Büyük kromozom esnemeleri elde etmek için, mikrodiseksiyon kromozomal tamamlayıcının belirli ilgi alanlarını manipüle etmek ve izole etmek için ayrılmaz bir teknik haline gelmiştir. Tüm genom amplifikasyonu (WGA) ile birleştiğinde, mikrodiseksiyon FISH 11 , 12ve yeni nesil genom dizilemesi 25-27dahil olmak üzere güçlü aşağı akış uygulamaları ile sonuçlanır. Daha önce, teknik deneyimli bir kullanıcı tarafından manuel olarak kontrol edilmesi gereken özel mikrodiseksiyon iğnelerinin kullanılmasını gerektiriyordu 28. Lazer yakalama mikroseksiyonunun (LCM) ilerlemesi, kontaminasyon riski azalmış olan 29, 30veya bireysel kromozomları 31-33 tek hücreleri izole etmek için daha uygun basitleştirilmiş bir aletle sonuçlanmıştır.

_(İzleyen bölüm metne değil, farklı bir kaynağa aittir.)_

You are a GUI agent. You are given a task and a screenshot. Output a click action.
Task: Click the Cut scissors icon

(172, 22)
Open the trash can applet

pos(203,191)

Bu yaklaşım, kullanıcının birden fazla hücreyi bir araya getirmekten kaynaklanan bir konsensüs manzarası yerine, tek hücrelerde meydana gelen genetik heterojenlikleri ve kromozomal anormallikleri incelemesine izin verir 34-36. Mikrodiseksiyondan üretilen DNA’yı güçlendirmek için birden fazla yöntem kullanılmıştır. Dop-PCR, son derece tekrarlayan dizilerin amplifikasyonu için yararlı bir teknik, çekirge 37, dikenli yılan balığı 38 ve Nil tilapia 39dahil olmak üzere türlerden mikrodissected kromozomları yükseltmek için kullanılmıştır. Daha yakın zamanda, PCR tabanlı GenomPlex WGA4 Tek Hücre kiti ve çoklu yer değiştirme amplifikasyon tabanlı (MDA) Repli-G Tek Hücre kiti, tek insan hücrelerinin genetik analizinin yanı sıra kromozomların40-42, çekirge 37 ve çekirgelerdeki B kromozom sistemleri de dahil olmak üzere deneyler için değerli araçlar haline gelmiştir. Bu iki kitin her birinin avantajları ve dezavantajları vardır, ancak mevcut diğer amplifikasyon sistemlerinden daha belirgin üstünlükleri gösterilmiştir 44.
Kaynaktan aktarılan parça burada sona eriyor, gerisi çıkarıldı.